掛金は月額68,000円が上限で、これはiDeCoの掛金と合算した金額です。

つまり、iDeCoと国民年金基金の両方に加入する場合、合計で月額68,000円までしか拠出できません。

 

注意点として、国民年金基金は一度加入すると自己都合で脱退することはできません(口数を減らすことは可能)。

 

また、手軽な付加年金との併用はできないため、どちらか一方を選択する必要があります。

インフレで物価が上昇した場合、将来受け取る年金の価値が目減りするリスクも考慮すべき点です。

しかし、運用リスクを取らずに、長生きに備えて生涯受け取れる年金を確保したいと考える方にとって、国民年金基金は非常に有力な選択肢となります。

 

繰下げで年金受給額を増やす

 

年金の受給額を増やすことができる確実な方法があります。

それが、年金の「繰下げ受給」です。

繰下げ受給とは、老齢基礎年金の受け取り開始を、本来の65歳よりも後に遅らせる制度です。

66歳以降75歳までの間で受け取り開始時期を自由に選ぶことができ、1ヶ月繰り下げるごとに年金額が0.7%ずつ増額されます。

この増額率は生涯にわたって適用されるのが大きな特徴です。

参考:日本年金機構 年金の繰下げ受給

 

例えば、受け取り開始を70歳まで繰り下げた場合、年金額は42%(0.7% × 60ヶ月)も増えます。

令和7年度の年金額はまだ公表されていませんが、仮に令和6年度と同額の月額68,000円として計算すると、月額約96,500円にアップします。

さらに最長の75歳まで繰り下げると、増額率は84%(0.7% × 120ヶ月)となり、月額約125,000円を受け取れる計算になります。

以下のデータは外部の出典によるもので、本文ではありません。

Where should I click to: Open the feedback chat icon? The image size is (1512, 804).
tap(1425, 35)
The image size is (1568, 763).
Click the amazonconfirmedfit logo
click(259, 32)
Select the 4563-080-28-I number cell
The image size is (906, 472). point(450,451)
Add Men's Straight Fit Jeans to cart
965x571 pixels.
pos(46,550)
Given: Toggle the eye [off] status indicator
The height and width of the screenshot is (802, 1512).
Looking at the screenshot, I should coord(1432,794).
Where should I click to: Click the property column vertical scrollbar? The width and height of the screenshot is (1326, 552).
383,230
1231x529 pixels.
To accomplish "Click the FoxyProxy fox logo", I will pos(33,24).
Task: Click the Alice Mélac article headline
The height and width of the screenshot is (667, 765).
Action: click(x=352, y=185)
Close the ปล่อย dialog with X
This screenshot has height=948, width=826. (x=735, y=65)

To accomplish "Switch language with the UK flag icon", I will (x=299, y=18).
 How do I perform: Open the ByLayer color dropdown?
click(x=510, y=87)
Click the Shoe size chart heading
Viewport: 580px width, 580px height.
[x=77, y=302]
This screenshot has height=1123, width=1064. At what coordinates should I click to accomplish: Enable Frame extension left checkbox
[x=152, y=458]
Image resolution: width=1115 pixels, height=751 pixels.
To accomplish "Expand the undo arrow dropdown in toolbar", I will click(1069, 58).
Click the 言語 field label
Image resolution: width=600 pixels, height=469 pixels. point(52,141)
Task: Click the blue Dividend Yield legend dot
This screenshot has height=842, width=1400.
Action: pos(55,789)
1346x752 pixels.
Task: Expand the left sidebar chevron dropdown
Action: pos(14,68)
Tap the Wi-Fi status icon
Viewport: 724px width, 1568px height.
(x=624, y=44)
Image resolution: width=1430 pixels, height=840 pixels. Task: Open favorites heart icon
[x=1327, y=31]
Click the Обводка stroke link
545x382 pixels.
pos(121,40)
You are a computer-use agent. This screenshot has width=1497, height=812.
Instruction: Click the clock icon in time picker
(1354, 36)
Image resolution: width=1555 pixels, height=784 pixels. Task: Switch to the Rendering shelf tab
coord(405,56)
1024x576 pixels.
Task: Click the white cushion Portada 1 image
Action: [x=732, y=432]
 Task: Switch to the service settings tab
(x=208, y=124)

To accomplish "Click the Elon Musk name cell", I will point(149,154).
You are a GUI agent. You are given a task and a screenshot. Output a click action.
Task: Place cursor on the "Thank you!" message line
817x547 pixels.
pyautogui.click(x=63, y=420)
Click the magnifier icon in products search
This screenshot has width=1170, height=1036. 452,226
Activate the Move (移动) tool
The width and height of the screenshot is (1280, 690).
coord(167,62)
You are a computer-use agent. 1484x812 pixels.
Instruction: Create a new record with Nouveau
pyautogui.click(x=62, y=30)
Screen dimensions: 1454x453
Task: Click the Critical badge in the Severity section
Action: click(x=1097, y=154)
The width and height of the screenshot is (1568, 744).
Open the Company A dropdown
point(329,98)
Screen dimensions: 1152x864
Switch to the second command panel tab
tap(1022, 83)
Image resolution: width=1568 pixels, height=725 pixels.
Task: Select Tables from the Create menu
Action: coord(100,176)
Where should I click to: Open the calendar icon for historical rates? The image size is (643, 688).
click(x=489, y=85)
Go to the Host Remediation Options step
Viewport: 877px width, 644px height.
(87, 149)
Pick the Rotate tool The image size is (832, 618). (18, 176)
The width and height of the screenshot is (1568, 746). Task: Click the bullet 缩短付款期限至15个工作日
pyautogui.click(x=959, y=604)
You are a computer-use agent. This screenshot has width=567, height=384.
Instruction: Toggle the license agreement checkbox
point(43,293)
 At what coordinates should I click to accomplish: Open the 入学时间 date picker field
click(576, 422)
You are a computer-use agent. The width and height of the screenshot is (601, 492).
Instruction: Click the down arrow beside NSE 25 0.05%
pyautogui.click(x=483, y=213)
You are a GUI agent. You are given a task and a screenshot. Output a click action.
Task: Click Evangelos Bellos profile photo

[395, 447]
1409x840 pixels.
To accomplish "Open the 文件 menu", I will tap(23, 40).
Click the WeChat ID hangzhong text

個人事業主は会社員と違って定年がないため、収入があるうちは年金の受け取りを繰り下げて、将来の受給額を増やすという戦略が取りやすい立場にあります。

 

ただし、注意点も存在します。

増えた年金額に応じて所得税や住民税、国民健康保険料などの負担が増える可能性があります。

また、当然ながら早くに亡くなってしまうと、受け取る年金の総額が65歳から受け取り始めた場合より少なくなることもあり得ます。

ご自身の健康状態や貯蓄額などを総合的に判断し、いつから受け取るのが最適か検討することが求められます。

 

65歳以上も働く個人事業主の年金戦略

 

定年がなく、自分の裁量で働き方を決められる個人事業主にとって、65歳以降の期間は年金戦略を考える上で非常に重要な時期となります。

多くの個人事業主は65歳を過ぎても現役で働き続けるため、すぐに年金に頼らなくても生活できる場合があります。

このようなケースでは、先ほども取り上げたように「繰下げ受給」を積極的に活用するのが賢明な選択肢となり得ます。

 

現在の事業収入で生活費を賄いながら、年金の受給開始を遅らせることで、将来受け取る年金額を大きく増やし、リタイア後の生活をより豊かにすることが可能です。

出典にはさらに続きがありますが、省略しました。